* [Assignment] The line containing "Task: Open the Tools menu" marks the end: extract everything from the first line of the data through that line, exactly, with no pictures.

* [Information shown]
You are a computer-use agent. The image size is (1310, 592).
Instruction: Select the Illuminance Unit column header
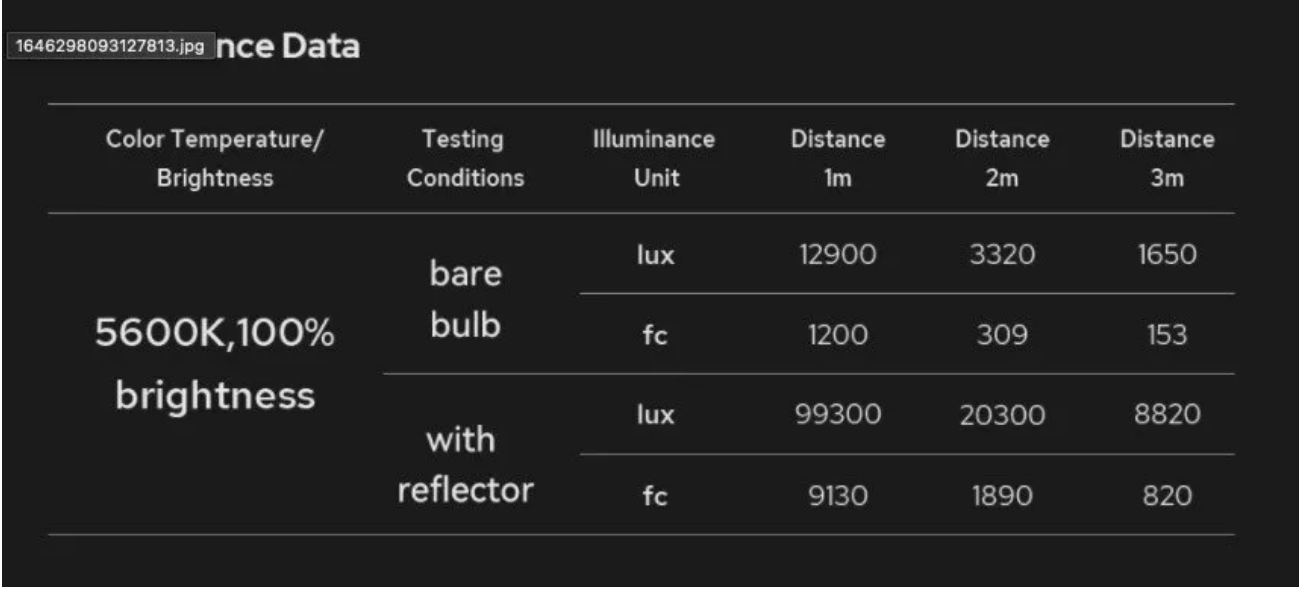[x=654, y=158]
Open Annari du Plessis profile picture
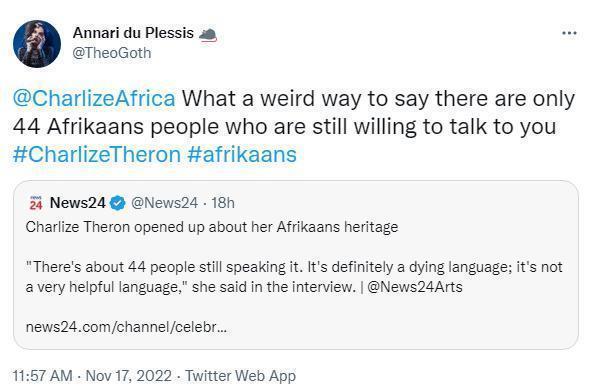 (x=37, y=44)
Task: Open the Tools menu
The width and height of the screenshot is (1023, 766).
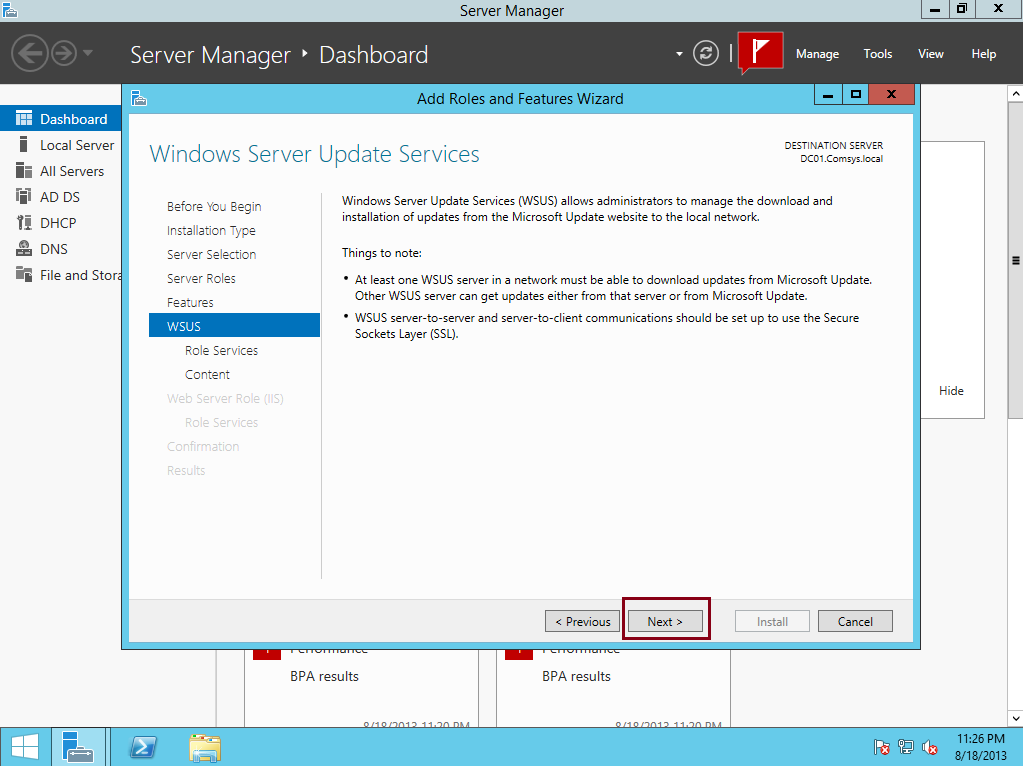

* [Response to this task]
You are a computer-use agent. The image size is (1310, 592).
Instruction: Select the Illuminance Unit column header
[x=654, y=158]
Open Annari du Plessis profile picture
 (x=37, y=44)
Task: Open the Tools menu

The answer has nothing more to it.